● Work request 1
Answer these from Steph's birth story:
(a) How many days overdue was Steph when labor began?
(b) About how many people suddenly filled the room after the look between two midwives?
(c) How long had Steph been in the delivery room when Mia was born?
● Work request 2
Extend Steph's account of Mia's birth, starting after its last sentence.

[[ Document segment, beginning ]]

"It could be the difference between being a rocket scientist or a brain surgeon" - Steph's story

Steph's daughter, Mia, was born full term and diagnosed with grade 2 HIE (Hypoxic Ischemic Encephalopathy). Here, Steph describes the birth and how her and her daughter recovered from the experience.

On October 10th 2019, I woke up after a few hours sleep and realised I was in active labour. I called the hospital and they told me to come in. This was it, I was finally having my baby - and only three days overdue. The contractions were painful but bearable. I was excited!

As we got to the hospital the contractions were getting more painful, but I knew I was in safe hands. Very quickly the pain became more and more unbearable. This was my first pregnancy so I was not too sure what to expect. I very quickly decided I needed an epidural.

I tried to have gas and air, but I was really starting to feel frightened and was panicking so much that it wasn’t able to take effect. There were midwives monitoring my baby, but they were struggling to get a heartbeat. They escalated through their ranks attempting to locate one and then I felt a gush.

I remember seeing a look pass between two midwives and then suddenly there were about 25 people in the room. My placenta had ruptured. What I thought was my waters breaking was actually blood. I didn’t know any of this at the time. I didn’t know anything other than the unbearable pain I was experiencing.

“Steph, we have to get your baby out NOW!” This is something I hear a lot when I replay the memories of my labour. The amazing consultant who got my baby out had appeared without my knowledge and something was wrong. Her voice broke through the absolute chaos and brought me back to the room instantly. I was in labour and I had to use every inch of my being to save my daughter. I pushed past all the pain, and with her help, Mia was born.

The room was silent, except for the army of people. No crying. What was happening? I had only been in the delivery room for half an hour. This must all be some awful nightmare? Then I started to feel dizzy, as I lost a third of my blood. I remember looking at my partner who had been watching everything happening, completely powerless.

[[ Document segment, end ]]
[[ Data, beginning ]]

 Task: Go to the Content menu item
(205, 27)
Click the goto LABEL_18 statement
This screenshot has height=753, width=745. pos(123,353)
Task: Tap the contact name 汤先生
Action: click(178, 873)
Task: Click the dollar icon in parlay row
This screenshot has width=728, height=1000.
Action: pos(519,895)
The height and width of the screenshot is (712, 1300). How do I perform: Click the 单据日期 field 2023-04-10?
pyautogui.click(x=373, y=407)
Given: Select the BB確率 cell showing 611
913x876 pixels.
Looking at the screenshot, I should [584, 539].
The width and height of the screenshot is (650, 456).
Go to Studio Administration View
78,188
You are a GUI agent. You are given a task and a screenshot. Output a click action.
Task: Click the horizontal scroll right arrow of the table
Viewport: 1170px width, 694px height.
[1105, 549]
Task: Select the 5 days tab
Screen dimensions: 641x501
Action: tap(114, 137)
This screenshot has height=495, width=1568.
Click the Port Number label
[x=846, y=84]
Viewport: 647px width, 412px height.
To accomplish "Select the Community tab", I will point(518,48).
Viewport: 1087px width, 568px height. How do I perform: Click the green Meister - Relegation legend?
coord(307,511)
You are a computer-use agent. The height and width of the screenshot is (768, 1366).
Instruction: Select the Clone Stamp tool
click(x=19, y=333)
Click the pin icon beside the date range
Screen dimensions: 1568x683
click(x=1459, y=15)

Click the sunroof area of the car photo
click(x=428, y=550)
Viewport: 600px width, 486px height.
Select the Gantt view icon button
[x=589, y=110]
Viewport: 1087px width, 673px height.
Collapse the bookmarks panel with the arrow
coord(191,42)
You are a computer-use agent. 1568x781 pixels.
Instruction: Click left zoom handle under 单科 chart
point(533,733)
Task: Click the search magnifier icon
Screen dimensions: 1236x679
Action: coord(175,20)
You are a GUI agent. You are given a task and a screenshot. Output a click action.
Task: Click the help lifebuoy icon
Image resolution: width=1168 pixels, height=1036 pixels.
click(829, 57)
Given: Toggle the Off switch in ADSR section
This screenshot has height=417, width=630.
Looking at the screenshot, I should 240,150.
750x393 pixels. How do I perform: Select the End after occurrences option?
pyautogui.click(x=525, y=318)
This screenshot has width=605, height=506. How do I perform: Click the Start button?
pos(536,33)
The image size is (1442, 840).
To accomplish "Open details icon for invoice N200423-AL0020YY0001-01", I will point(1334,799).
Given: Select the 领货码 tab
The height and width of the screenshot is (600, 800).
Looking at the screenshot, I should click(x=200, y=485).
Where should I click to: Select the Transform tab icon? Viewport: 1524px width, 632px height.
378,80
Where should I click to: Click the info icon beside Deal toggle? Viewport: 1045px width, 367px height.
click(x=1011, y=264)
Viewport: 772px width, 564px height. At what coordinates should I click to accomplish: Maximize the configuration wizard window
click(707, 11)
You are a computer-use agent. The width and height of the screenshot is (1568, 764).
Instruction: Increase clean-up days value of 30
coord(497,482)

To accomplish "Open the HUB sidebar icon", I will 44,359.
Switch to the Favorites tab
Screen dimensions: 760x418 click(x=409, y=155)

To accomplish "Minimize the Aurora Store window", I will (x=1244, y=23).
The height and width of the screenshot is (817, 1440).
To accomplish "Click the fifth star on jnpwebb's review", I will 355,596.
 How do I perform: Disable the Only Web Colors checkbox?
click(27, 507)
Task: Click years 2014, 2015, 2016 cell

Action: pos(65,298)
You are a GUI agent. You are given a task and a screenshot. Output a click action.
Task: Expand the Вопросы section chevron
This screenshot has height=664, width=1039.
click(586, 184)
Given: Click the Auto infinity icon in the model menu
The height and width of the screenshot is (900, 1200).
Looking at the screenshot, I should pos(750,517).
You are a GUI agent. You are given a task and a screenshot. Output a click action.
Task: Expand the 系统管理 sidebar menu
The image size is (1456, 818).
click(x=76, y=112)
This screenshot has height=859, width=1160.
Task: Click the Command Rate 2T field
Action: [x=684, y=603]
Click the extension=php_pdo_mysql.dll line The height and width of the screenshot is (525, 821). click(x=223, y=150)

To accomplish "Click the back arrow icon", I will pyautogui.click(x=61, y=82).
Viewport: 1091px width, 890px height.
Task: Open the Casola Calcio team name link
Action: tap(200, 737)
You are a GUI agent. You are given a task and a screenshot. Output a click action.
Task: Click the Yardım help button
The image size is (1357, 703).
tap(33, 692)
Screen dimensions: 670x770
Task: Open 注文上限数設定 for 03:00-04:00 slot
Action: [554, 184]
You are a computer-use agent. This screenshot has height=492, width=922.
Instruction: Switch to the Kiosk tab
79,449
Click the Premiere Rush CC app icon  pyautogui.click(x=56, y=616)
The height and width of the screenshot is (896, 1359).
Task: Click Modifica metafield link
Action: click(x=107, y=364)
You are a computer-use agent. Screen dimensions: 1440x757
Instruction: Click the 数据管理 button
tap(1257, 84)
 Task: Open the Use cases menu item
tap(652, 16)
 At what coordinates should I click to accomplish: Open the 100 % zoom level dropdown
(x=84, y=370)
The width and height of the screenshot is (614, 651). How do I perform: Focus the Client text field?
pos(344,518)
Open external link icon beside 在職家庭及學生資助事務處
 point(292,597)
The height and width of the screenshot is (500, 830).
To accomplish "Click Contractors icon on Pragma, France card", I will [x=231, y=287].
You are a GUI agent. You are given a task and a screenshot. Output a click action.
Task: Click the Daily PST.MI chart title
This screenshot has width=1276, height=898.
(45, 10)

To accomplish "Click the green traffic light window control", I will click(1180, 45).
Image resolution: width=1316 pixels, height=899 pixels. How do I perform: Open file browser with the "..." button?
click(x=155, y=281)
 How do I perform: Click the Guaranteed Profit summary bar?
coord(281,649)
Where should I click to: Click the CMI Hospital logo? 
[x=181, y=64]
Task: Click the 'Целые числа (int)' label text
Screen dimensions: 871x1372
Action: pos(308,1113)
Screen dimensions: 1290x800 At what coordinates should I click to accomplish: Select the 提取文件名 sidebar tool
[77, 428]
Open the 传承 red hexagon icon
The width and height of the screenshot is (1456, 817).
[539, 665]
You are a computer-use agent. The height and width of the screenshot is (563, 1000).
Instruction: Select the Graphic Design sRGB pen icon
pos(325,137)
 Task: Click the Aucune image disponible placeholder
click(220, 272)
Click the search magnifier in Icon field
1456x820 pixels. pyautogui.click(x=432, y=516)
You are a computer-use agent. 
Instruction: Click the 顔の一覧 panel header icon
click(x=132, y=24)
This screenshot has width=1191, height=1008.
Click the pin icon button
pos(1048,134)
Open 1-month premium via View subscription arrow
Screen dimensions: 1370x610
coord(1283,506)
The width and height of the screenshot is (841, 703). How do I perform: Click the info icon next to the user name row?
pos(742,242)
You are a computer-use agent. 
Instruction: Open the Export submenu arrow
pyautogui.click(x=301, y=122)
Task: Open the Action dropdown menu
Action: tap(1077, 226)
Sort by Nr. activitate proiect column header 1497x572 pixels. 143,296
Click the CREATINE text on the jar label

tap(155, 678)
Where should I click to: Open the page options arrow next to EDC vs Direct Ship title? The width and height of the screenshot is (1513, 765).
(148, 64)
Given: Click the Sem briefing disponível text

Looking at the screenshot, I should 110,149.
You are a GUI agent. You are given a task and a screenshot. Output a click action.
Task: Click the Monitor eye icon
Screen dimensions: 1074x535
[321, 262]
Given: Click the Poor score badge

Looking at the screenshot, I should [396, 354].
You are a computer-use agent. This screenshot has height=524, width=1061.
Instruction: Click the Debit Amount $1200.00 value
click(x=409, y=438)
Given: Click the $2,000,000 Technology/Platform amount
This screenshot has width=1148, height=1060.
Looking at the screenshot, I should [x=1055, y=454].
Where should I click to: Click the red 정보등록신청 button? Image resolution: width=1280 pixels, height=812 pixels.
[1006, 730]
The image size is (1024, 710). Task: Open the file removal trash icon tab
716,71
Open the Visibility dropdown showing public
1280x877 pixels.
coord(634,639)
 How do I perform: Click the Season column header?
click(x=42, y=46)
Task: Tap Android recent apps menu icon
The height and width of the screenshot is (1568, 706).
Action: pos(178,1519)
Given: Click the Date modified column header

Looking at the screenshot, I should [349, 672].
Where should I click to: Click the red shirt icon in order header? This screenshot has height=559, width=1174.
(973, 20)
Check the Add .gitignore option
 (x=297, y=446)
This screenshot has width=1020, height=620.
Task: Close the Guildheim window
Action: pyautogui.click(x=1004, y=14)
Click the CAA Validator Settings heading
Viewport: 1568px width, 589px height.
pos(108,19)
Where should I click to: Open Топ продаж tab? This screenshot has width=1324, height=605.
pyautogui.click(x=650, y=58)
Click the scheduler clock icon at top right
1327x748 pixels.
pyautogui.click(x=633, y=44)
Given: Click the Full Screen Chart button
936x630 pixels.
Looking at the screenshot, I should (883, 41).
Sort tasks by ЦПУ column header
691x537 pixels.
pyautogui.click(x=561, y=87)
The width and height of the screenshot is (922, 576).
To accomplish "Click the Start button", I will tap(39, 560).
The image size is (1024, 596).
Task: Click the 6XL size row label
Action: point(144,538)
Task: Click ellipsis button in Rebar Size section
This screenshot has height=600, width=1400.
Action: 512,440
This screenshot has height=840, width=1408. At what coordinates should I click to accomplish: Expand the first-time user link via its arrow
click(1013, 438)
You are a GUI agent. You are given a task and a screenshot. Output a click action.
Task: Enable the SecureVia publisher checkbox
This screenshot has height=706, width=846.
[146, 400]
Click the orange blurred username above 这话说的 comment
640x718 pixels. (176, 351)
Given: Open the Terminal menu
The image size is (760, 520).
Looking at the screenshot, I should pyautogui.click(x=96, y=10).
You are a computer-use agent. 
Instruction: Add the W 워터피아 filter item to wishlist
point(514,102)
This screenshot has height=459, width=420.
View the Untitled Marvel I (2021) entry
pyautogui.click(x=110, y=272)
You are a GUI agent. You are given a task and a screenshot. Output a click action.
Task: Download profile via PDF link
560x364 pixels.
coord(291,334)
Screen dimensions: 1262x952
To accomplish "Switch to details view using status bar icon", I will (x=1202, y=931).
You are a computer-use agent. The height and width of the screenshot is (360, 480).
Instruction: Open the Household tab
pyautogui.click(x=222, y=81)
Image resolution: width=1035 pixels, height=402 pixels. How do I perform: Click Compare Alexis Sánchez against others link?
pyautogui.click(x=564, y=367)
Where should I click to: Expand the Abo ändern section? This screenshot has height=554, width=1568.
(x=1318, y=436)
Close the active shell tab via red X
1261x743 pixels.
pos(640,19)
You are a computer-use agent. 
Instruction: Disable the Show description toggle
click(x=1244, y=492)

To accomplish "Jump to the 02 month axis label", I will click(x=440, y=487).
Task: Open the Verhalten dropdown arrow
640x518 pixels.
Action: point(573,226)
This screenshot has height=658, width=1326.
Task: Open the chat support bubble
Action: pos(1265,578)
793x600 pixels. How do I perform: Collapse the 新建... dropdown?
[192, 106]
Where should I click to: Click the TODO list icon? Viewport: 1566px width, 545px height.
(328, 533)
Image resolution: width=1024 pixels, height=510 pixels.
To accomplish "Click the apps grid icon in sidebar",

[[ Data, end ]]

● Reply 1
(a) Three days.
(b) About 25.
(c) Half an hour.

● Reply 2
I was asking if Mia was okay but nobody had an answer. There were two midwives in the room crying. After 10 long minutes of CPR, my baby had a heartbeat. They didn’t know how long she had gone without oxygen and she was very unwell. They whisked her away for cooling therapy which I now know is an astounding treatment to help the brain of a baby born with HIE (Hypoxic Ischemic Encephalopathy). This was her diagnosis, grade 2.

We hadn’t named her. She couldn’t fight without a name. There was no question anymore about which name to decide on so we named her Mia. It means “longed for child” and as we had tried to conceive naturally, but had turned to IVF in the end. There was no name more suited. We weren’t losing her now.

I was too unwell to meet her for many hours, but I got to hold her hand through the incubator before they moved her to the John Radcliffe hospital. I had to stay in the Royal Berkshire hospital for another 12 hours, but as soon as they moved me, we were able to be together. I wasn’t able to hold her for five long, indescribable days, but when I did it was the best day of my life. I don’t think anything will ever top it.

Mia was in NICU with mostly premature babies for 11 days. They were so tiny and she looked so big compared to them. There was literature everywhere about premature birth but I could find hardly anything about HIE. I did find one leaflet mentioning that for a baby with HIE, it could be the difference between being a rocket scientist or a brain surgeon. I found this so comforting as you go to some very dark places with some of the information you are told by the consultants about the future your baby might experience.

Mia had seizures while she was being acclimatised back to her normal body temperature, some while I was holding her. I cannot explain that feeling on top of the grief and trauma that I was already experiencing. She was very unwell for those first few days and was intubated a number of times. We thought we were going to lose her more than once.

The uncertainty of a brain injury is an anxiety I cannot explain and the whole experience has left me with PTSD. I spent so much time on the internet trying to figure out what might happen but the only thing that helps with hindsight, is time. There are stories of hope out there but they are few and far between.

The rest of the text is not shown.